[Data items]
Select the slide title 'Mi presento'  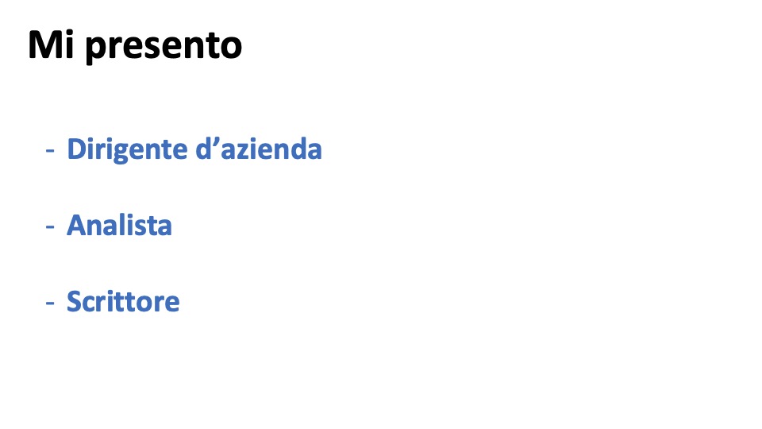tap(135, 46)
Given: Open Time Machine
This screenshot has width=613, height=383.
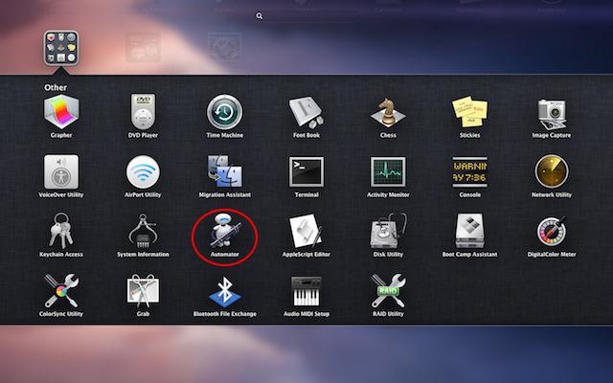Looking at the screenshot, I should [x=224, y=113].
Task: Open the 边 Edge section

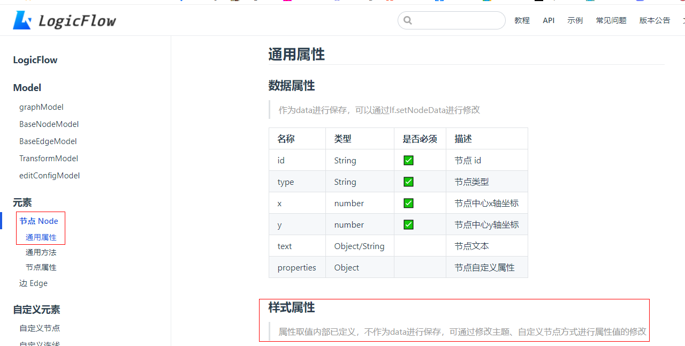Action: 33,283
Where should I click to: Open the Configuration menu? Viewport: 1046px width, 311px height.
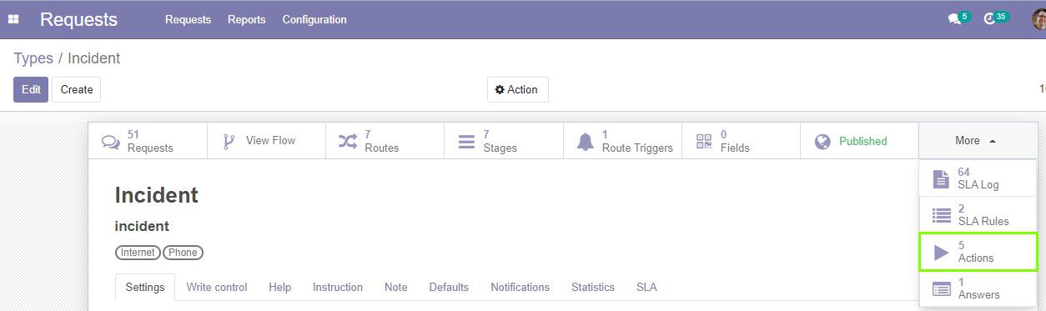point(314,19)
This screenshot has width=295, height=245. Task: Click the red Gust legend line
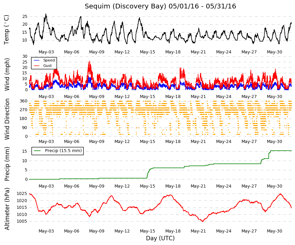36,66
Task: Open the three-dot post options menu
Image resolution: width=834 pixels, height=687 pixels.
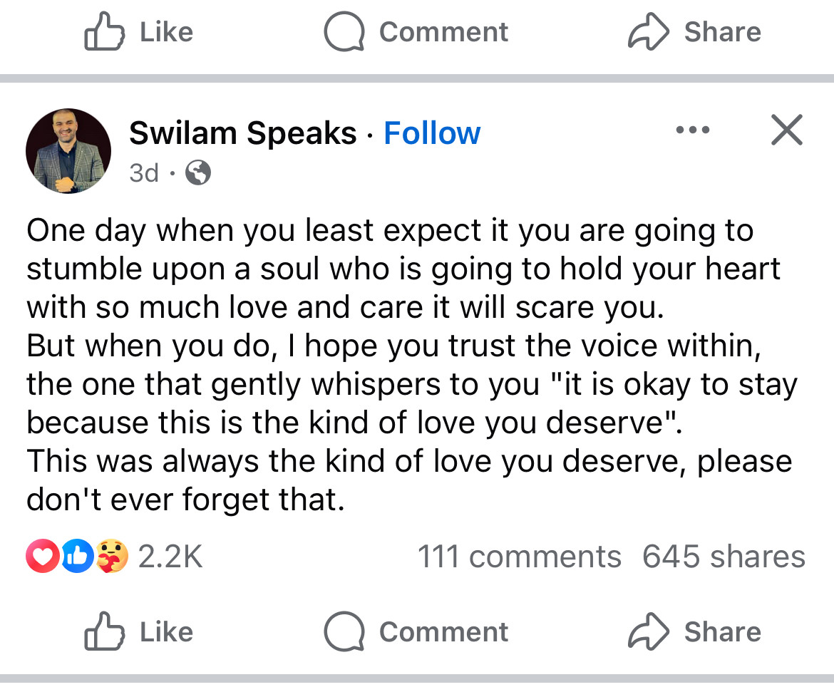Action: coord(692,130)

▶ **DIRECTIONS FOR THIS TASK**:
Pick up at the line containing "This screenshot has width=613, height=383." and copy each line exactly until the data ends, including that last line; copy no pictures.

▶ **RESULT**:
This screenshot has width=613, height=383.
Looking at the screenshot, I should [x=224, y=113].
Task: Open the 边 Edge section

Action: 33,283
Where should I click to: Open the Configuration menu? Viewport: 1046px width, 311px height.
point(314,19)
This screenshot has width=295, height=245. Task: Click the red Gust legend line
36,66
Task: Open the three-dot post options menu
Image resolution: width=834 pixels, height=687 pixels.
Action: coord(692,130)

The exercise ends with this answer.